Police Development Program Vital to US-Iraqi Relationship
Despite a New York Times report to the contrary, the U.S. Embassy in Baghdad and the Department of State have no plans to shut down the Police Development Program (PDP) in Iraq that began in October 2011.
According to U.S. Embassy Spokesman Michael McClellan, “The Iraqi Government and the State Department regularly review the size and scope of our law enforcement assistance efforts to ensure that these programs best meet the needs of Iraq’s security forces.“
As part of its review of staffing and space issues in early 2012, and in close consultation with the Iraqi Government, the Embassy and the Department of State decided to return the Baghdad Police College Annex to the Iraqi Ministry of Interior and relocate U.S.-funded advisors to the Embassy compound by the end of 2012.
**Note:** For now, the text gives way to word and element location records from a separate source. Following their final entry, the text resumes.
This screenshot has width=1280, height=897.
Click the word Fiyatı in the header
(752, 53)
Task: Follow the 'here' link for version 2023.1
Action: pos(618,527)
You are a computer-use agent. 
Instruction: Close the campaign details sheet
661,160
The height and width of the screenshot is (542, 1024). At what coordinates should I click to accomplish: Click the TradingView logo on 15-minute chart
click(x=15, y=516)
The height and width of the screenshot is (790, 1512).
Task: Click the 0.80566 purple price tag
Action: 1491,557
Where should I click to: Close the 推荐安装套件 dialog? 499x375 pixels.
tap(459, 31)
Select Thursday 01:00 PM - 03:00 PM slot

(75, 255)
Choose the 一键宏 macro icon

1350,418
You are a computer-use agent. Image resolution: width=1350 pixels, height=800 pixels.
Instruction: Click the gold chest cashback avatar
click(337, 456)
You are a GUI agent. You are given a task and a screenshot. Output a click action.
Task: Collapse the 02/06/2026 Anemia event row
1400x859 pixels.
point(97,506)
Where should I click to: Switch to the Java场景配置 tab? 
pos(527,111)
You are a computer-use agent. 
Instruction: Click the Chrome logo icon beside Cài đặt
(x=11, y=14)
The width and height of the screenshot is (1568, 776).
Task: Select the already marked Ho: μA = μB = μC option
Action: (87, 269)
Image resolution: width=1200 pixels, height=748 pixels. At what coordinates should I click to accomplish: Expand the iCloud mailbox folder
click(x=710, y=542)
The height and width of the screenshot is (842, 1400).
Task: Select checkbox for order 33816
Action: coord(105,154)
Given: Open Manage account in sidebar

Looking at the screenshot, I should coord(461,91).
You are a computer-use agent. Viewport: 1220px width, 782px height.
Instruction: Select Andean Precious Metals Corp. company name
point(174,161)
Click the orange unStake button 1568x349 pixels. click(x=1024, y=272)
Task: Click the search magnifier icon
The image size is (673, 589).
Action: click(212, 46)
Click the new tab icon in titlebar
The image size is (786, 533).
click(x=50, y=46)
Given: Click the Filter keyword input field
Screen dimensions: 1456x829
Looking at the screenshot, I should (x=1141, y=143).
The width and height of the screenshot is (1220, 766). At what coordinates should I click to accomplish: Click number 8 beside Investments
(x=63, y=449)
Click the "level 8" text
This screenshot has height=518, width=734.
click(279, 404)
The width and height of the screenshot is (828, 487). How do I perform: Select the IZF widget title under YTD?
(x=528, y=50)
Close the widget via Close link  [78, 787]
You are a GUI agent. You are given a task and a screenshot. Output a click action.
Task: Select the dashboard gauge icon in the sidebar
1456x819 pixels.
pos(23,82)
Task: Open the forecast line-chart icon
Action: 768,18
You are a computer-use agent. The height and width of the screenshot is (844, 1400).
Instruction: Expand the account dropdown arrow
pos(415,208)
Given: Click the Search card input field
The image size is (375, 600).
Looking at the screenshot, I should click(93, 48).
The Police Development Program is concerned not only with forensic techniques and law enforcement methods – it is also about the proper role of the police in a democracy, human rights, and the rule of law. As such, it contributes to both security and the strengthening of democratic institutions. All of these programs are jointly developed with the Iraqi Government to ensure that programs and training are professionally relevant.
“The Police Development Program,” said Spokesman Michael McClellan, “is a vital part of the U.S.-Iraqi relationship and an effective means of standing by our Iraqi friends as they protect their sovereignty and democratic institutions from internal and external threats.”